++++ Extracted text
"I wanted Senator Graham to come to let you know that the election is over at home," he said. "We're here to make a commitment to your country, but, Mr. President, things have got to change. President-elect Obama wants to be helpful, but this idea of picking up the phone, calling President Obama like you did President Bush, is not going to happen."
I understand, Karzai said. He seemed eager to accommodate, gushing with lines like "Wonderful" and "No problem" as Biden talked.
"Mr. President," Graham said, "the economy in America is on its knees. If we don't see some progress on corruption, on better government, Republicans are not going to continue to vote for more troops, more money for Afghanistan if we don't see some real change."
Biden criticized Karzai's failure to govern with all of Afghanistan in mind, his unwillingness to travel the country and build a political consensus among the many tribes and ethnicities. He mentioned the ornate homes of Afghan officials near the presidential palace, no doubt paid for by the U.S.
"You're the mayor of Kabul," Biden said, meaning Karzai was isolated in the capital. "Replacing governors willy-nilly has got to stop." Karzai routinely doled out provincial governorships as favors to his political supporters.
Graham broached the subject of Ahmed Wali Karzai. "Mr. President," he said, "now you can't come to Afghanistan without hearing about your brother."
"Well, show me the file, Senator," Karzai replied.
"We will, one day," Graham said.
The mood began to sour. Karzai seemed offended.
"There's only one issue that troubles us," Karzai said, "and that's civilian casualties. We need to work together on this. People here don't want you to leave. Your interest is to defeat terrorism. We will help."
++++++++
++++ Record set
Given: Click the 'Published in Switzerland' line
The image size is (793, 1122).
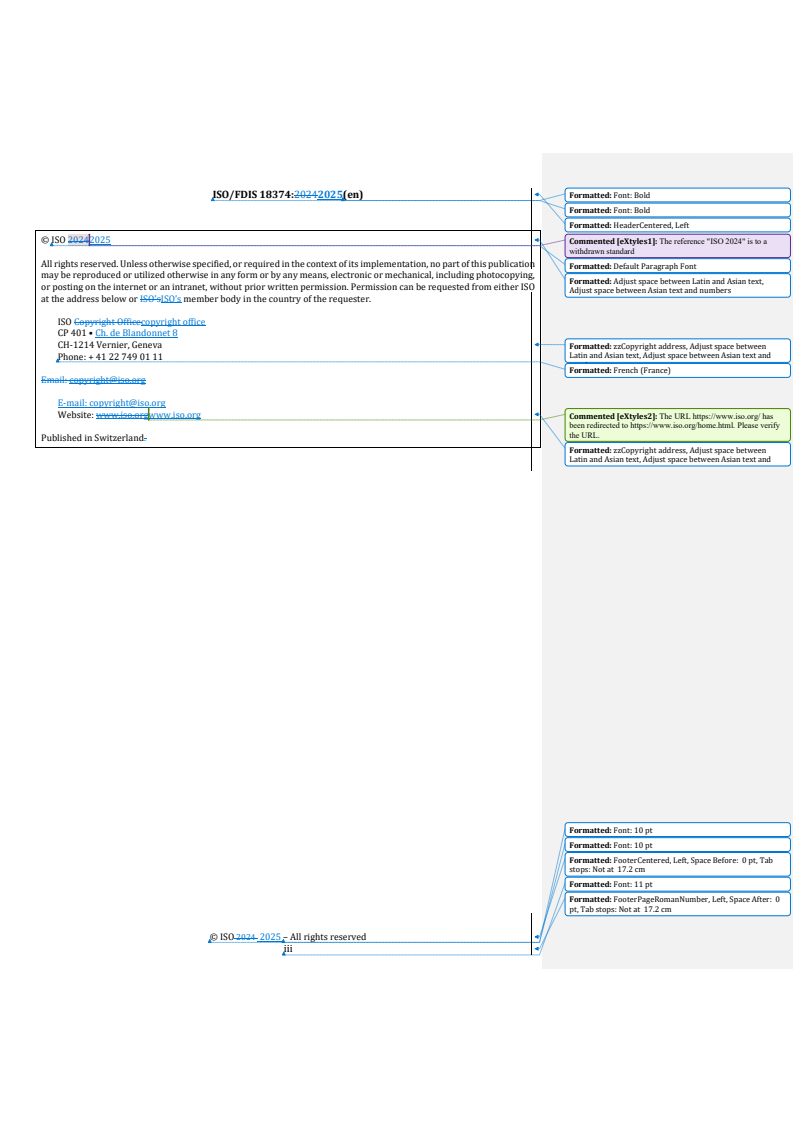Looking at the screenshot, I should [92, 438].

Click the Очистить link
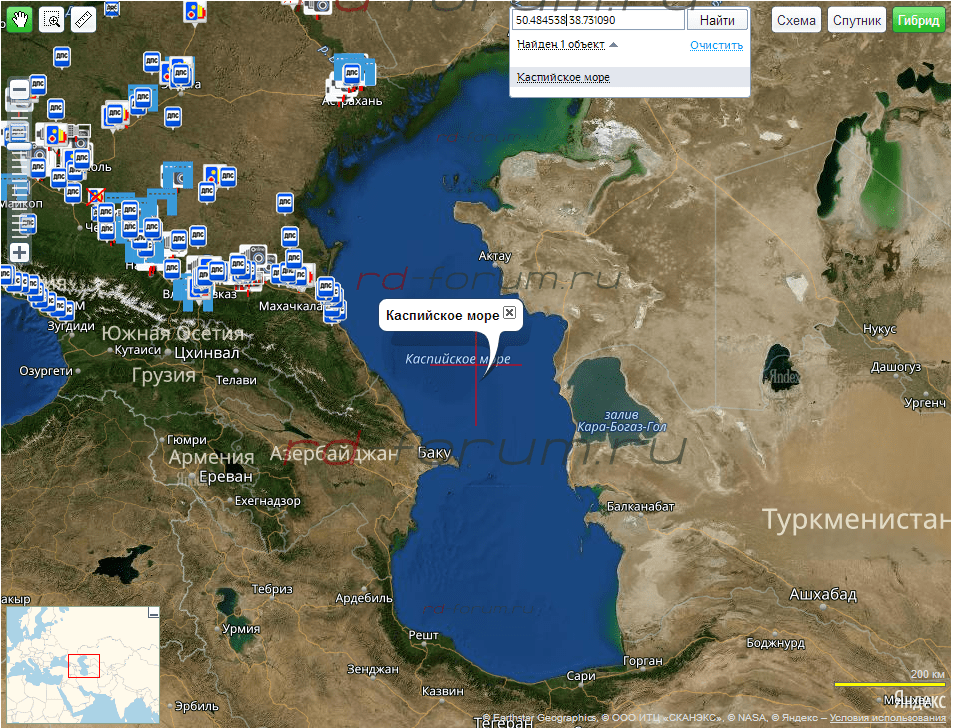(716, 45)
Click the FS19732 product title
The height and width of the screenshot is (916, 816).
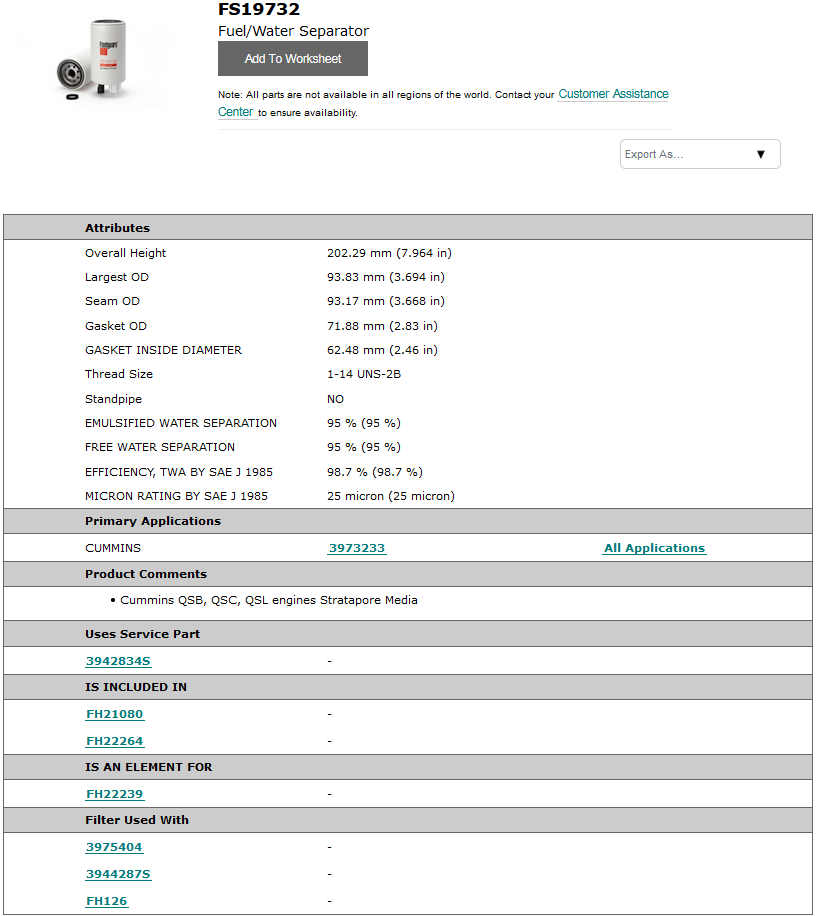259,10
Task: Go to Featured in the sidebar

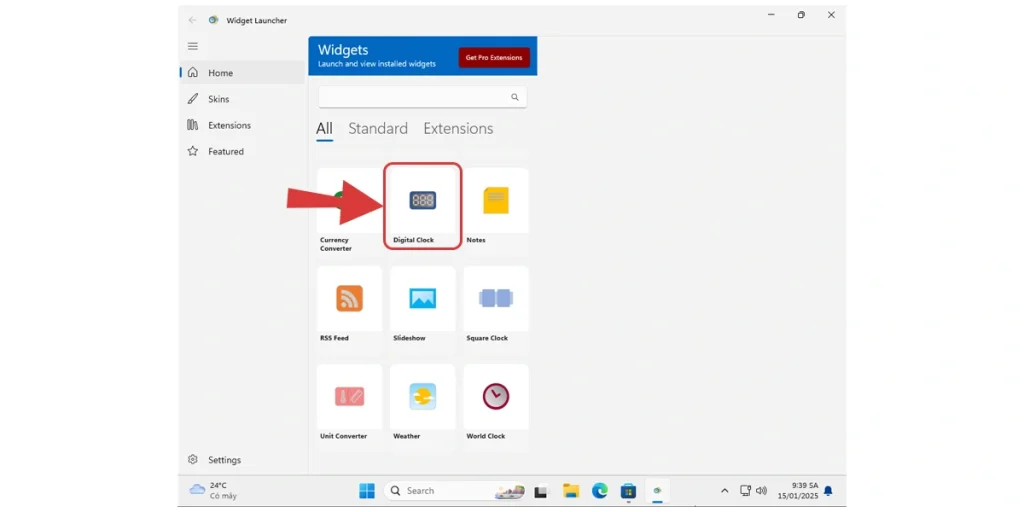Action: click(x=225, y=152)
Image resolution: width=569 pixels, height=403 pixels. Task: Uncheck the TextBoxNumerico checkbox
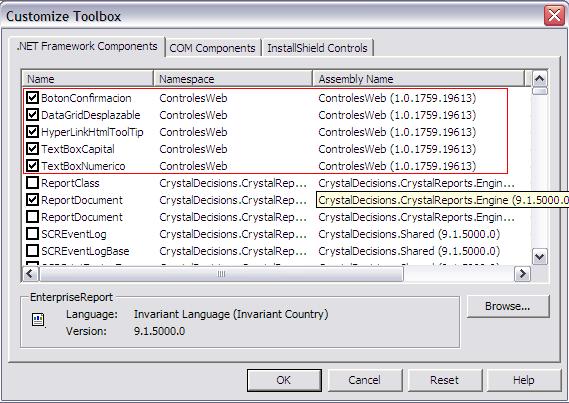32,166
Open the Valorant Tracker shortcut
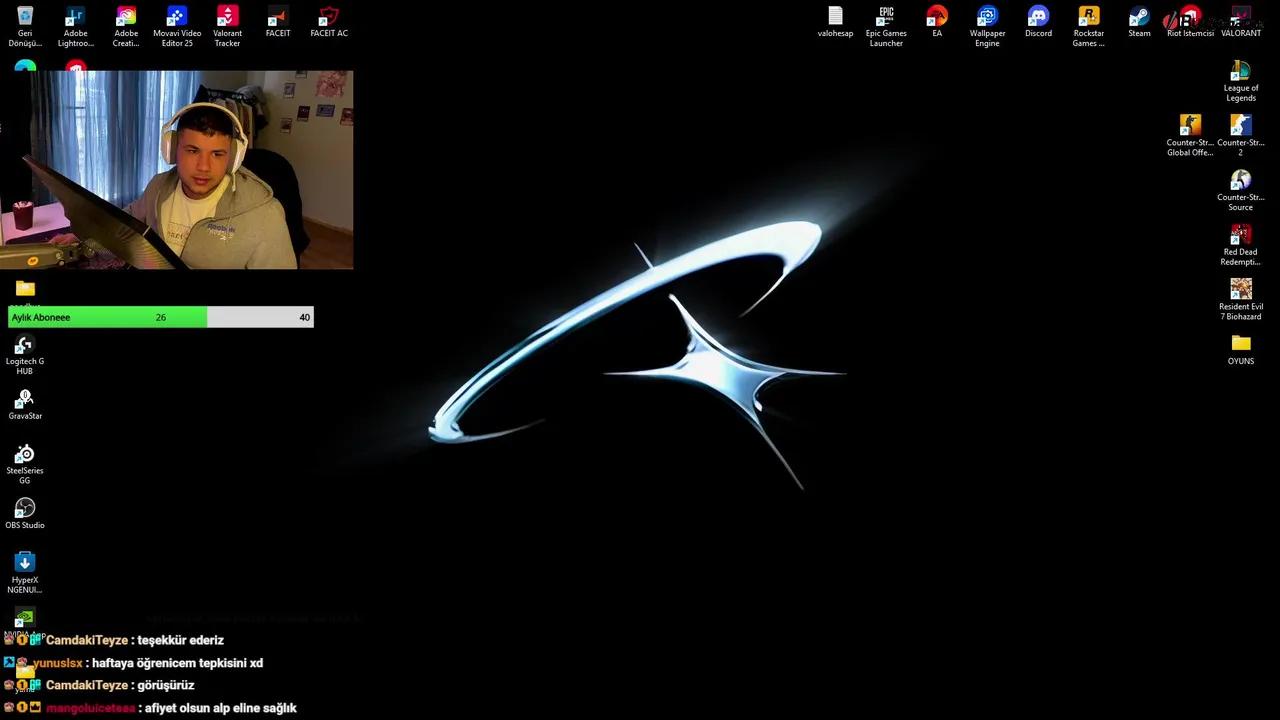1280x720 pixels. pyautogui.click(x=227, y=18)
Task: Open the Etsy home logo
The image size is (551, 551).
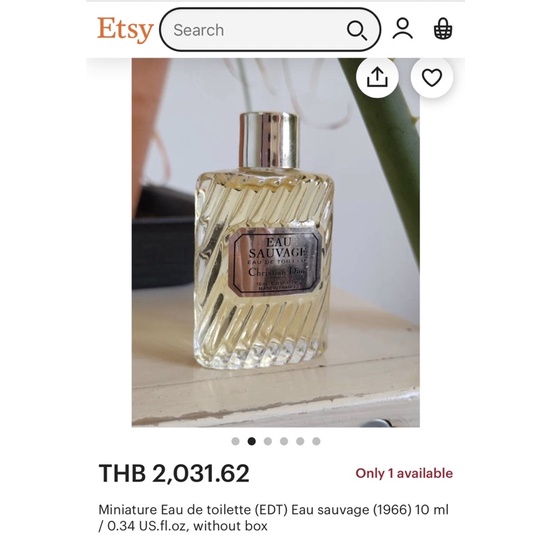Action: click(x=125, y=30)
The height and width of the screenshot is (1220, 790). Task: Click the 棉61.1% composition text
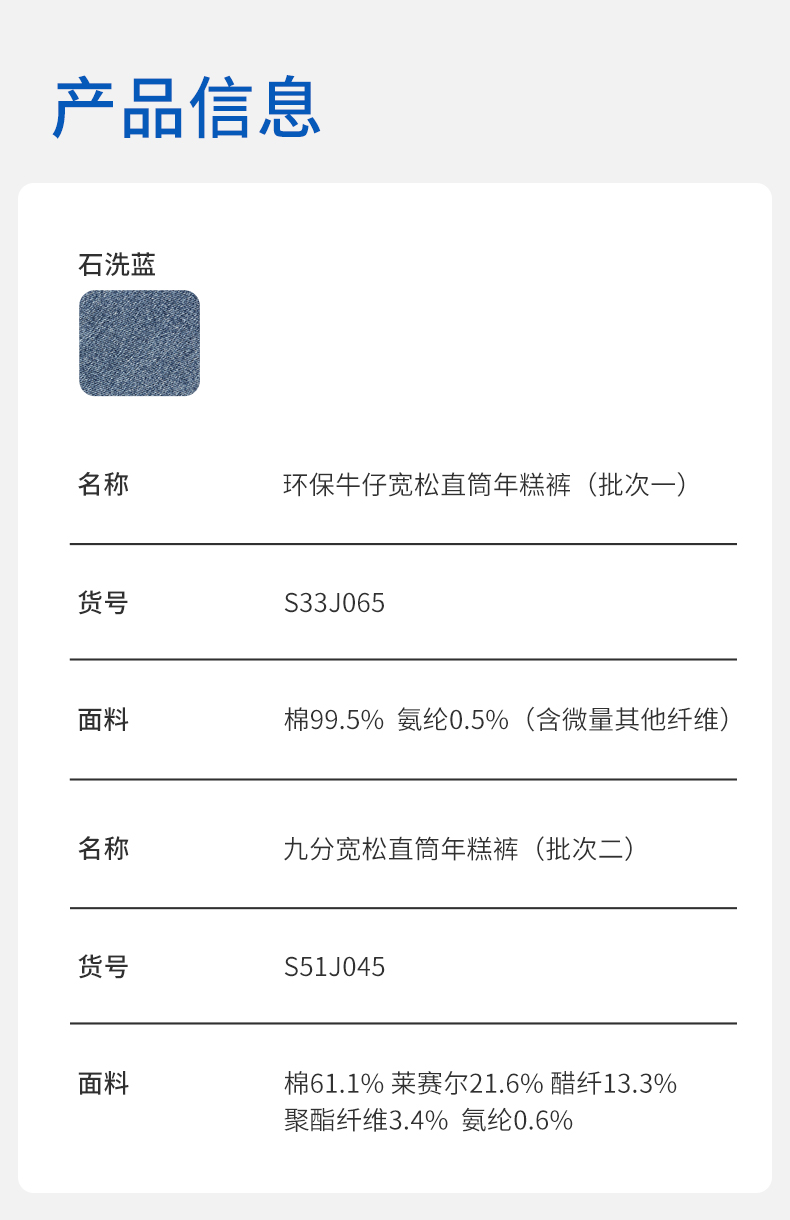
++++++++
> **Problems to work on**
1. Please decide whether each statement agrees with the passage on Biden and Graham's meeting with Karzai, answering yes or no and quoting the words from the passage that settle it. (a) Karzai asked Graham to show him the file. (b) Graham warned that Democrats would stop voting for more troops. (c) Karzai named civilian casualties as the one issue that troubled his side.
2. Pick up the passage on Biden and Graham's meeting with Karzai after Karzai's final remark and carry it forward.

> **Exercise responses**
1.
(a) Yes: "Well, show me the file, Senator," Karzai replied.
(b) No: "Republicans are not going to continue to vote for more troops, more money for Afghanistan"
(c) Yes: "There's only one issue that troubles us," Karzai said, "and that's civilian casualties."

2.
"We're doing everything we can to minimize civilian casualties," Biden answered. "In a war, they can't all be avoided. You know that." It would help, he added, if Karzai didn't hold news conferences denouncing the U.S. every time there were allegations of civilian casualties. "You need to come to us. We will find the facts each time, but what we have to avoid is immediate public statements that don't reflect the facts."
Graham, the Air Force Reserve lawyer, jumped in. "Our rules of engagement are very sensitive to civilian casualties," he said. "And nobody hates it more than the people involved, but, Mr. President, we cannot be accused of every bad act the moment it happens based on what a Taliban press release says. You're feeding the enemy. You're empowering them to get more involved in the civilian population." The requirement to get a warrant before a raid was absurd, he said. "We're in the middle of a war." Graham realized he was getting hotter. "We're not going to ask our troops to become cops. We want to be partners. Nobody would like the first person to go through the door [in a raid] to be an Afghan more than Lindsey Graham, but the first person through the door is an American. And the hope is that one day the first person through the door will be an Afghan." But, he told Karzai, he had to cease playing to his domestic audience.
"You have to be in on this with us," Biden added. "If this is not a war for you, then we won't be sending our warriors." The death of innocent Afghans sets back American interests, Biden said. "When we break their hearts, we'll lose their minds."
Karzai seemed to realize he had hit a sensitive nerve. "It's not a criticism," the Afghan president said. "It's letting you know there's a problem."
But let's deal with that problem in private instead of press conferences, Biden said.
Karzai's tone sharpened. Civilian casualties were a public matter. The Americans seemed to believe the death of, say, 30 Afghan villagers was insignificant. And Biden should not have belittled him in front of his own cabinet.
"This has gone on for too long," Karzai said. "The Afghan people will not support it."
"We may have reached that point ourselves, and we'll have to cut our losses," Biden said.
"The Afghan people must be partners, not victims," Karzai said.
"I believe we can and will do a better job on this," Biden said. "But if you don't want us, we're happy to leave. Just tell us. Instead of sending 30,000, maybe it'll be 10,000. Or maybe it'll be nothing. Or we could just send you economic assistance. If you don't want us, just tell us."
At that, the U.S. ambassador to Afghanistan, William Wood, interrupted them as a desperate marriage counselor might.
"I think this has been a useful conversation," he said. "It shows frustrations on both sides."
"We're just poor Afghans," Karzai said. "I know no one cares about-"
Biden threw down his napkin. "This is beneath you, Mr. President."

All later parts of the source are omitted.